### TASK STATEMENT:
Copy the data below word for word, from its first line through the line containing "pos(306,259)".

### PROVIDED MATERIAL:
— START —

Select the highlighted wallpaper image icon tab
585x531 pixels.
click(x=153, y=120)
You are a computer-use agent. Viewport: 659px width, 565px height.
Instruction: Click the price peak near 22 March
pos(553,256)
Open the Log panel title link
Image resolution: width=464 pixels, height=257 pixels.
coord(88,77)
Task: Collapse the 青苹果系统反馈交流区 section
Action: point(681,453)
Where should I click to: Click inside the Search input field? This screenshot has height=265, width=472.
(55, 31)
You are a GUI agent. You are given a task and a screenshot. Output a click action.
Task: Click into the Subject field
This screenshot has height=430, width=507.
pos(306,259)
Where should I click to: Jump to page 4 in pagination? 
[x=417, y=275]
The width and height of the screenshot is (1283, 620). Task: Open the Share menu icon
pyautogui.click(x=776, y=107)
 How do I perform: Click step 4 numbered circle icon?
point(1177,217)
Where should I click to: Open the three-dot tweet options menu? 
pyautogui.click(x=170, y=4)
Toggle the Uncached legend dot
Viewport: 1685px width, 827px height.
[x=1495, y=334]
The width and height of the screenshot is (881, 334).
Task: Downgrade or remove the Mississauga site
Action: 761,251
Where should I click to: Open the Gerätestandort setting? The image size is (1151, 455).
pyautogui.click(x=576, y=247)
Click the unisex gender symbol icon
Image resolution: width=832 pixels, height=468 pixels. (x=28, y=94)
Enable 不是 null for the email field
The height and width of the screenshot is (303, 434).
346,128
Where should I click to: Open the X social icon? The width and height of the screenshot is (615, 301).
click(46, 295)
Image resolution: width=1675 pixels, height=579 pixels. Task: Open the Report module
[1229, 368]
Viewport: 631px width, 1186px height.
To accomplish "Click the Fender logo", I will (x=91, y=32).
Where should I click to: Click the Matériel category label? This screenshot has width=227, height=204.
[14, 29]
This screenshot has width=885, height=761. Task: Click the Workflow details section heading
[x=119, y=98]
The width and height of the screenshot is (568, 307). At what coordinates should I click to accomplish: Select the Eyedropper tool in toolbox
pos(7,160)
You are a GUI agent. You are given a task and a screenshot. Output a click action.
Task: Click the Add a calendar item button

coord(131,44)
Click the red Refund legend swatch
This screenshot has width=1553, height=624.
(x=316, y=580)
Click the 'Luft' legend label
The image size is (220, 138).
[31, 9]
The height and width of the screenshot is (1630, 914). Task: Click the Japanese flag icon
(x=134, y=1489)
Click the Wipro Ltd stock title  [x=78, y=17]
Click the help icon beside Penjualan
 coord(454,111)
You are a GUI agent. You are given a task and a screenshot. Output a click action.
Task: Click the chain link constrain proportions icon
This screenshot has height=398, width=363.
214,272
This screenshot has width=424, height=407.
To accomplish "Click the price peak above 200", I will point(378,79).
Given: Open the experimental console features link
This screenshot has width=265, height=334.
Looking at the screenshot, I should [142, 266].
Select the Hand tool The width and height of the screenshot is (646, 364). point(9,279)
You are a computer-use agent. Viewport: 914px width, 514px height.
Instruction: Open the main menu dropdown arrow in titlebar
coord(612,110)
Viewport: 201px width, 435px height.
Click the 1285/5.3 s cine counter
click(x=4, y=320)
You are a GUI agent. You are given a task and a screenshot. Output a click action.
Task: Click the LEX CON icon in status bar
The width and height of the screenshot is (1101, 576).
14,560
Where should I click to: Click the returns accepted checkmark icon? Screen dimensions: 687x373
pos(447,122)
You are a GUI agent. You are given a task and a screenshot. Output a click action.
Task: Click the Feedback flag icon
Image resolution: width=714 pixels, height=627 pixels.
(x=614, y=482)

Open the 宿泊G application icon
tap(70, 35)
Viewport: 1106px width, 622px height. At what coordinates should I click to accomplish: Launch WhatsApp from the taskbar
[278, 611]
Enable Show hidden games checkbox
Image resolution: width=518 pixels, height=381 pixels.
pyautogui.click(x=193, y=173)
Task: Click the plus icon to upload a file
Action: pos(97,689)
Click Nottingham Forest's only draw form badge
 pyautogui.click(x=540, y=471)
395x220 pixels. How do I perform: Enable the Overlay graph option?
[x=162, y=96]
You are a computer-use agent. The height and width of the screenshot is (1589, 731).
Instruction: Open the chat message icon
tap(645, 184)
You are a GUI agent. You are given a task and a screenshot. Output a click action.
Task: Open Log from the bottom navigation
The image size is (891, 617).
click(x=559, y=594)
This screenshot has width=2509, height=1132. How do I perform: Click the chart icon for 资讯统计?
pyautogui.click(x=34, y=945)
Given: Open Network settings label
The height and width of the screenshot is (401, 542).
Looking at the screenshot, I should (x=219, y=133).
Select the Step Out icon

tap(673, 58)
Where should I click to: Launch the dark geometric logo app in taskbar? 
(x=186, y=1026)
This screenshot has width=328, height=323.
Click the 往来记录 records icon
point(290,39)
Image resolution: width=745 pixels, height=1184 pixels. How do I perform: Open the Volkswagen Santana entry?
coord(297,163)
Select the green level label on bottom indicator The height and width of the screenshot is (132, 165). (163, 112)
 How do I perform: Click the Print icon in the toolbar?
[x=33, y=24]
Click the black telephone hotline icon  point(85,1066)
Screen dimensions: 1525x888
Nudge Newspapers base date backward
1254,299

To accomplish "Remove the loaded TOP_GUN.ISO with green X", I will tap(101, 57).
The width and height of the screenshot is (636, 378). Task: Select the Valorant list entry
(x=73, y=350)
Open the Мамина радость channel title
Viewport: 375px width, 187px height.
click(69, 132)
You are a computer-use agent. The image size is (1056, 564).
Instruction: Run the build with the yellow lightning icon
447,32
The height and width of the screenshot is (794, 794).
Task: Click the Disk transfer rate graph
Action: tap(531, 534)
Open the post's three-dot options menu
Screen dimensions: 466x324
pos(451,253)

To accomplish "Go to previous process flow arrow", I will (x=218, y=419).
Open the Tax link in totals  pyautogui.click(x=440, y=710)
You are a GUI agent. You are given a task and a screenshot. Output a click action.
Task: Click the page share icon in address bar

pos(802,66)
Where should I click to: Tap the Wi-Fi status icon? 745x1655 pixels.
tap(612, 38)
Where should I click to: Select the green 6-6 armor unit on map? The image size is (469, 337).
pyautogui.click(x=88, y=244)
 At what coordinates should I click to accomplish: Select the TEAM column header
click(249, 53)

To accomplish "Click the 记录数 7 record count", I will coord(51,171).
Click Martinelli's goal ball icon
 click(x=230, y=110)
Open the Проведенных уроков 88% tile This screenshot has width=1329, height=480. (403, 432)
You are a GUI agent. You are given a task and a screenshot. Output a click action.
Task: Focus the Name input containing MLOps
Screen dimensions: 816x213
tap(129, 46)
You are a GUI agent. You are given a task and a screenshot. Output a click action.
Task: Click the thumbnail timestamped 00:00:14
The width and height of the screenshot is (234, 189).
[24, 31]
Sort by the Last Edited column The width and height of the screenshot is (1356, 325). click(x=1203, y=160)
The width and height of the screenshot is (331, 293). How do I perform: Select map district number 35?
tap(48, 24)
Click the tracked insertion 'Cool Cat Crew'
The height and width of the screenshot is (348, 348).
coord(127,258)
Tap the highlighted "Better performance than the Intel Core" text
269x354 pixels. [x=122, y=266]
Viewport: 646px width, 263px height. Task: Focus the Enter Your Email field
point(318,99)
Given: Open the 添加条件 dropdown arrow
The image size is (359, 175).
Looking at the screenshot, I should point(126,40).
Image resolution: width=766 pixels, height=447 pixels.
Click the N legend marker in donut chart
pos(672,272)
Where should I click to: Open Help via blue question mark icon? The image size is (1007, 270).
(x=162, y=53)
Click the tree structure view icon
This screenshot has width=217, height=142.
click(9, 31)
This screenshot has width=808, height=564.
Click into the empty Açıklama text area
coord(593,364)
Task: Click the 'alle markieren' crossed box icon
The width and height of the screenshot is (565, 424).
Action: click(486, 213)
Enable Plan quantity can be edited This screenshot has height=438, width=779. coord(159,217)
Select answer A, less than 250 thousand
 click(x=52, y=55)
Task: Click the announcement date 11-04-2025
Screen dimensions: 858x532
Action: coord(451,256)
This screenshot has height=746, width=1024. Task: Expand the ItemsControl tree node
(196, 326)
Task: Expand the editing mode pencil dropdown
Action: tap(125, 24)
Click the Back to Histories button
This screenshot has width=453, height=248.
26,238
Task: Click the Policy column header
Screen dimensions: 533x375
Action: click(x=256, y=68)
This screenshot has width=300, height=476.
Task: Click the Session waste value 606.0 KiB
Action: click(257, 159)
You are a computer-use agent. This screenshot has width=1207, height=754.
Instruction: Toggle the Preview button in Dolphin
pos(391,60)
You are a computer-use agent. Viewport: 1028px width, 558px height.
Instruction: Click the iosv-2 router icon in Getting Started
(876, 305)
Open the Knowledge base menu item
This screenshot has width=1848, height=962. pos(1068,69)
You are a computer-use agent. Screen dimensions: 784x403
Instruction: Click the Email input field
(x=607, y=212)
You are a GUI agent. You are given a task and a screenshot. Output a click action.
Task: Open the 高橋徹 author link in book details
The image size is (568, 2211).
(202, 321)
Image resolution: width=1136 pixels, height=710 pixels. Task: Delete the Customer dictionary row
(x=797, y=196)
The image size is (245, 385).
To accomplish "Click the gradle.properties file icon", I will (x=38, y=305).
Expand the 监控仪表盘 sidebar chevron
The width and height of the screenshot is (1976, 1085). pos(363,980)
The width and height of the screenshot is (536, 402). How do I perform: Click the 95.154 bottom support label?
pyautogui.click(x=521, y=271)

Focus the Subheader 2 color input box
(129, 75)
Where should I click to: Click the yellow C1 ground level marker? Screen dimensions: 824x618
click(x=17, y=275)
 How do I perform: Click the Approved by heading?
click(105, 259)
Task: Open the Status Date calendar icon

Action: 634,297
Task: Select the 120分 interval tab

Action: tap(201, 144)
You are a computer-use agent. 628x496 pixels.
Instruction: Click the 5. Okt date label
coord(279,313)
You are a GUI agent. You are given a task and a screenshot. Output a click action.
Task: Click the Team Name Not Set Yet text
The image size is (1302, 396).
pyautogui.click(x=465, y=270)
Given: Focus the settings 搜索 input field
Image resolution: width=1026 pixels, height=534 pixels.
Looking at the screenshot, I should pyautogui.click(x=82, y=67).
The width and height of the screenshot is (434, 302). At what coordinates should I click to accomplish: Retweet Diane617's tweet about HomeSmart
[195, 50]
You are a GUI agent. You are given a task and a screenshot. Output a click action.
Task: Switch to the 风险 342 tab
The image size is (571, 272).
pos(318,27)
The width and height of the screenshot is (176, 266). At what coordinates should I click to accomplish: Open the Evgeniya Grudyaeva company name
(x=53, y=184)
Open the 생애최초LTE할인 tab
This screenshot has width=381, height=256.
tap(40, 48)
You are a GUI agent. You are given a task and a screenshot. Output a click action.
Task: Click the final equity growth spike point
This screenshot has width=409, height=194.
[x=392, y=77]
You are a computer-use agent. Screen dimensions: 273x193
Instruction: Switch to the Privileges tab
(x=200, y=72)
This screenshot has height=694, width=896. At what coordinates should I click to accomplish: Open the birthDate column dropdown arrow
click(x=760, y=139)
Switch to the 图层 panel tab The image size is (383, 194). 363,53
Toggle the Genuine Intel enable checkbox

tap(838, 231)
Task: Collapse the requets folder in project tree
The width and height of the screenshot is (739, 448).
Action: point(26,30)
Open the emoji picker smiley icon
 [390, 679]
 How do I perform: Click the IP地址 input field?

— END —

### SOLVED EXERCISE:
Select the highlighted wallpaper image icon tab
585x531 pixels.
click(x=153, y=120)
You are a computer-use agent. Viewport: 659px width, 565px height.
Instruction: Click the price peak near 22 March
pos(553,256)
Open the Log panel title link
Image resolution: width=464 pixels, height=257 pixels.
coord(88,77)
Task: Collapse the 青苹果系统反馈交流区 section
Action: point(681,453)
Where should I click to: Click inside the Search input field? This screenshot has height=265, width=472.
(55, 31)
You are a GUI agent. You are given a task and a screenshot. Output a click action.
Task: Click into the Subject field
This screenshot has height=430, width=507.
pos(306,259)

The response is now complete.